Entries supplied -

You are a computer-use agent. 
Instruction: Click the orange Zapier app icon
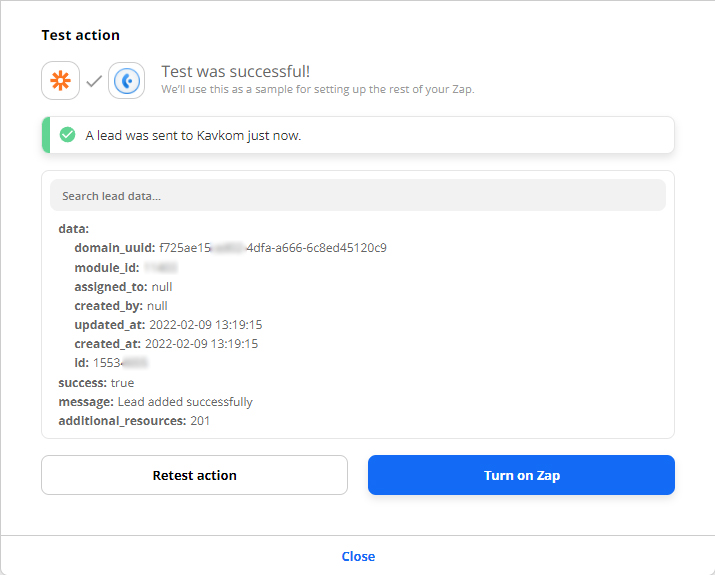[60, 81]
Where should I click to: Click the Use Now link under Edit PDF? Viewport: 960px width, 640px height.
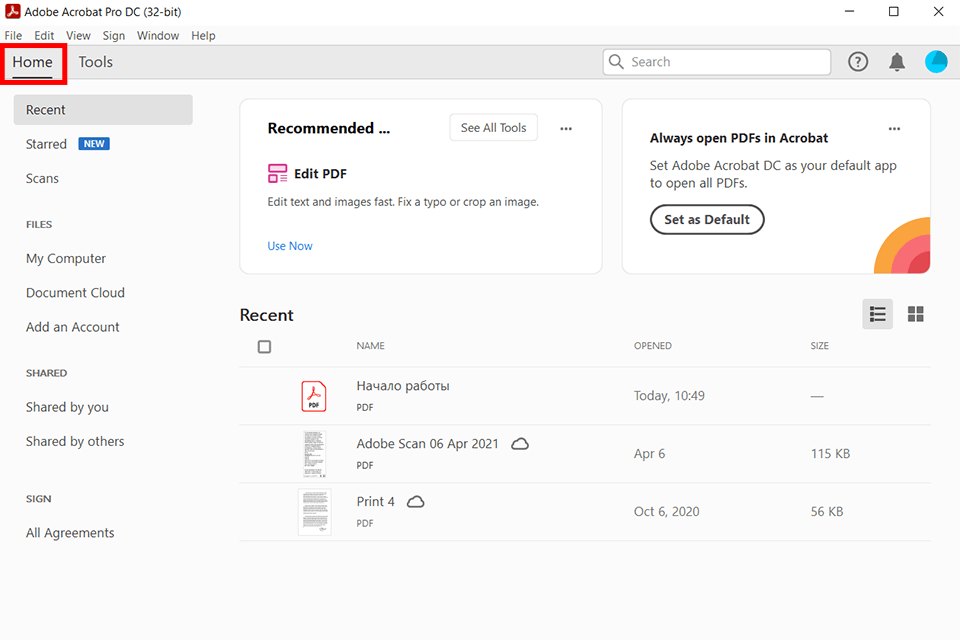coord(289,245)
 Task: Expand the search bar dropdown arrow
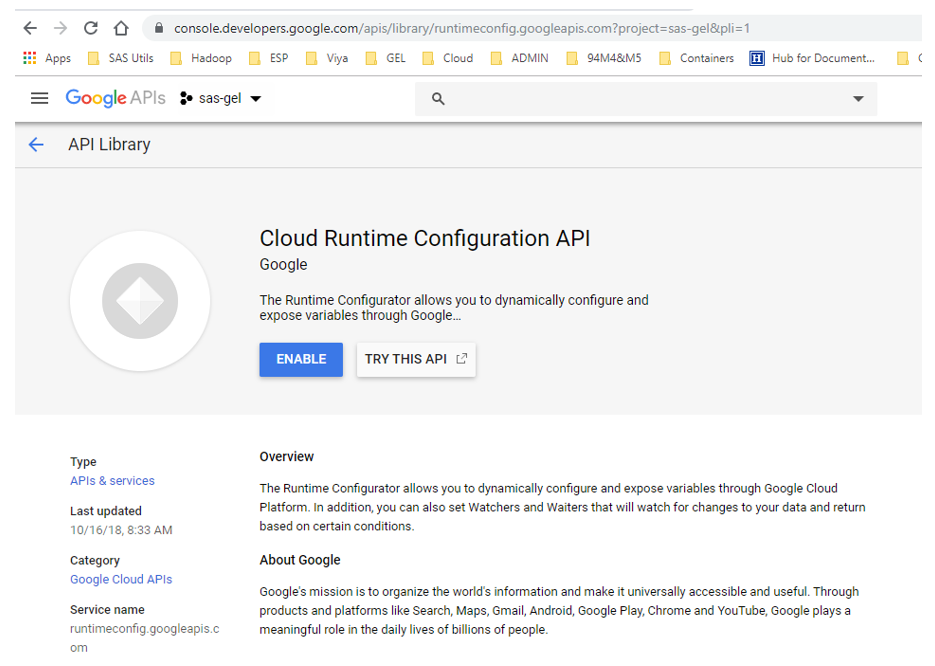(x=857, y=99)
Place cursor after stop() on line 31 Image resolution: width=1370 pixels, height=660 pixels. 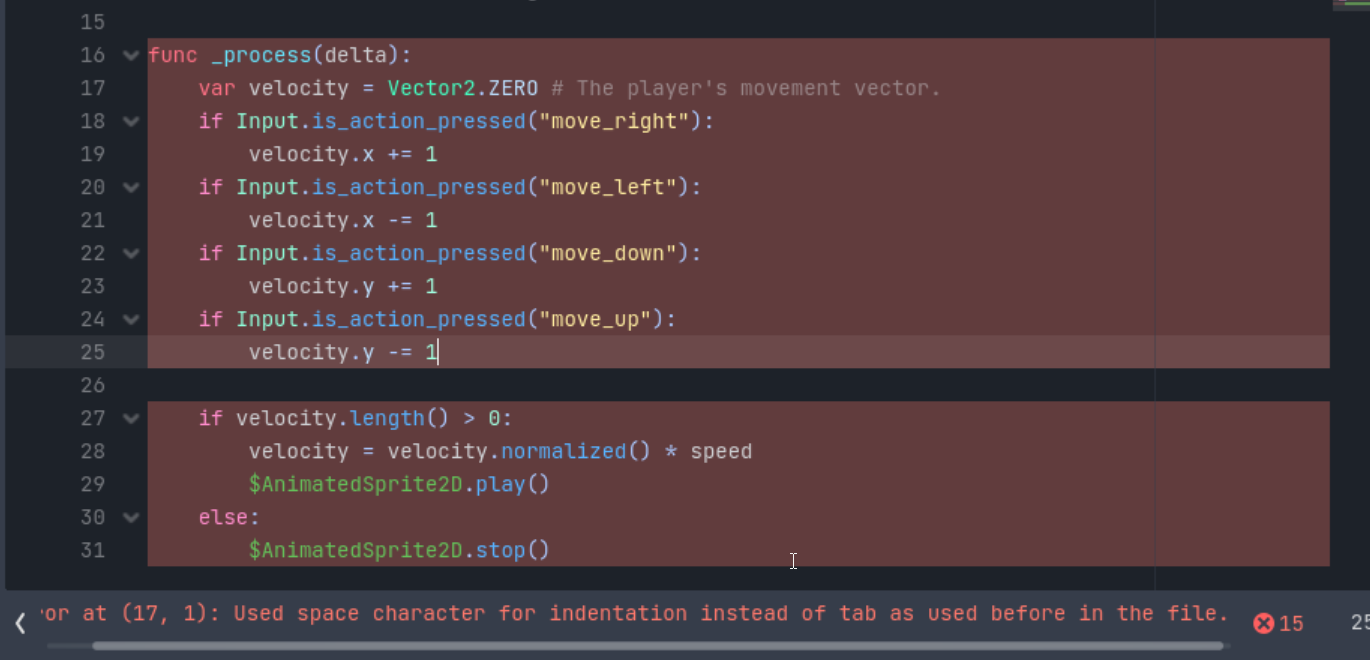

Problem -
Each entry above needs to be restated without a single word changed; skip the images.

Solution to the exercise -
You are a computer-use agent. 
Instruction: Click the orange Zapier app icon
[60, 81]
Where should I click to: Click the Use Now link under Edit PDF? Viewport: 960px width, 640px height.
coord(289,245)
 Task: Expand the search bar dropdown arrow
(x=857, y=99)
Place cursor after stop() on line 31 Image resolution: width=1370 pixels, height=660 pixels. 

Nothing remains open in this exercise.